Estamos en el pórtico de la Semana Santa, el Domingo de Ramos, el domingo de la entrada de Jesús en Jerusalén. El pueblo aclama al Señor como el Mesías esperado, como el Salvador: “Bendito el que viene en nombre del Señor”, es la expresión que sale de sus bocas. Sin embargo este mismo pueblo va a pedir su muerte a los pocos días de estos acontecimientos. Es la paradoja de Jesús, es la paradoja de toda su vida y de todo su existir.
En la semana que comenzamos los acontecimientos de la vida de Jesús se van a precipitar sin remedio. Su manera de hablar, su manera de tratar a los pecadores, su manera de relacionarse con Dios, el hacerse pasar por el Mesías esperado, y sobre todo por atreverse a llamarse Hijo de Dios, todas estas cosas juntas era demasiado, molestaba mucho, y por lo tanto había hacer algo. Jesús va a morir en cruz por la vida que llevó y por la misión que cumplió. Si desde un punto de vista teológico Jesús murió por nuestros pecados y por la salvación de todos, desde un punto de vista histórico Jesús murió por la vida que llevó, no fue casualidad que la vida de Jesús fuera como fue, ni tampoco fue casualidad que esa vida le llevara a la muerte que tuvo. La muerte de Jesús no fue una confusión de los que querían matarlo, fue más bien una consecuencia lógica de todo su hacer y obrar. No hay que separar el por qué muere Jesús, del por qué le matan. Jesús muere efectivamente para salvarnos, y para alcanzarnos el perdón delante del Padre, pero a Jesús lo matan como consecuencia de sus dichos y de sus hechos, como hemos tenido ocasión de comprobar en las lecturas de los domingos de Cuaresma y las cuales hemos meditado convenientemente.

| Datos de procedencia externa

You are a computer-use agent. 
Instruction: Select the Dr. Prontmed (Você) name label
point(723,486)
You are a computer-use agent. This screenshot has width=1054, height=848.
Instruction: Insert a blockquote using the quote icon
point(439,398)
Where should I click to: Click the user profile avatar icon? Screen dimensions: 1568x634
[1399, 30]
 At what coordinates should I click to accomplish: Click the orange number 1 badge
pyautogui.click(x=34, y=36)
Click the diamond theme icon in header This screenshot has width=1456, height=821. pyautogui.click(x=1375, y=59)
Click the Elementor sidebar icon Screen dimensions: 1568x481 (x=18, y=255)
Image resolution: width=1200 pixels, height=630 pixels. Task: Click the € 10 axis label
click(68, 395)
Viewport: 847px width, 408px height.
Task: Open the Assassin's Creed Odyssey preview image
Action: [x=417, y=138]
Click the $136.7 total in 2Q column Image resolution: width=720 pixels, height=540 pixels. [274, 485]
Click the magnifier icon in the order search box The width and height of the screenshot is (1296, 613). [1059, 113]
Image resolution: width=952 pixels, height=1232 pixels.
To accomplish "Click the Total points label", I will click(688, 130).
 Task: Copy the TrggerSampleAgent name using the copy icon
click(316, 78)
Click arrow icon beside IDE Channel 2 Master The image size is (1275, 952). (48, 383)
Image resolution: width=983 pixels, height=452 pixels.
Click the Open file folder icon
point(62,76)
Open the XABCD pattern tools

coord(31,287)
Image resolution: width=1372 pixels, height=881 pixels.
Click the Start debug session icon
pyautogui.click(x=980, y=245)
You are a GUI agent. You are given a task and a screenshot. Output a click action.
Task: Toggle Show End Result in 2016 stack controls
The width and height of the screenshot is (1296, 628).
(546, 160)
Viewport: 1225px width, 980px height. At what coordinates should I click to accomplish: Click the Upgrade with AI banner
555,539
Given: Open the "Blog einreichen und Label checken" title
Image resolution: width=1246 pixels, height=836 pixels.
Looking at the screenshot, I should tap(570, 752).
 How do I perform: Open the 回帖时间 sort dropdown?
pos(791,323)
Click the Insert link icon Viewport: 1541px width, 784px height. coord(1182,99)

En Jesucristo, el Hijo amado de Dios, se cumplen las promesas hechas por Dios a la humanidad. Jesús no se limita a hablarnos del amor de Dios, lo cual hizo muchas veces a lo largo de su vida pública: sino que Él es el amor de Dios. La Pasión de Jesús es momento clave de su encarnación como Hijo de Dios. Cristo, solidario con la humanidad sufriente, con toda persona humana sedienta de salvación, de sentido y de felicidad plena, se humilla, hasta someterse a la muerte, y una muerte de cruz. Pero Dios lo resucitó, lo levantó sobre todo. El amor de Dios es más fuerte que el mal, el pecado y la muerte. En Cristo el amor de Dios se ha hecho carne. Dios, en la pasión de su hijo nos da la prueba más grande de su amor por todos los hombres. La cruz, aunque nos cueste creerlo, es sencilla y llanamente el amor de Dios a todos. La vivencia y el compromiso que implica la celebración del Misterio Pascual de Jesús nos llaman a ser testigos gozosos, auténticos y creíbles de Jesús, un Jesús crucificado y un Jesús resucitado.
La misericordia de Dios se va a desbordar estos días. La realidad de un Dios cercano, hasta en el sufrimiento, vamos a tener ocasión de vivirlo en el triduo pascual. El intentar interiorizar y vivir lo que El nos quiere decir con eso, será nuestro reto en los días de la Semana Santa.
Desde un punto de vista personal, nos disponemos a vivir de nuevo una Semana Santa más. Las celebraciones nos van a ofrecer muchos puntos y oportunidades de reflexión: lecturas, Hora santas, Via-crucis, procesiones, adoración al monumento, vigilias…, ante los cuales no hay que permanecer indiferentes. Peligros hay muchos, y los conocemos todos perfectamente, la rutina de todos los años, el convertirnos en meros espectadores ¡qué fácil es en este tiempo caer en esta tentación! quedarse solo en mirar, reducir la Semana Santa a un tiempo de vacaciones, quedarnos en la plasticidad del espectáculo, la indiferencia. Hay que vivir estos días teniendo claro que nuestro horizonte no es el Viernes Santo, sino que nuestra meta es llegar a la noche del Sábado Santo, ya que la resurrección de Jesús da un nuevo sentido a todo lo que yo puedo haber vivido hasta ahora.
Con esta esperanza y con esta disposición nos disponemos a vivir estos días, lo hacemos redoblando nuestras peticiones, pedimos los unos por los otros, por lo que menos tienen, por los que están solos, los enfermos, los que no tienen a nadie que les quiera.
D. Antonio Pariente, párroco de la Parroquia de San Blas de Cáceres.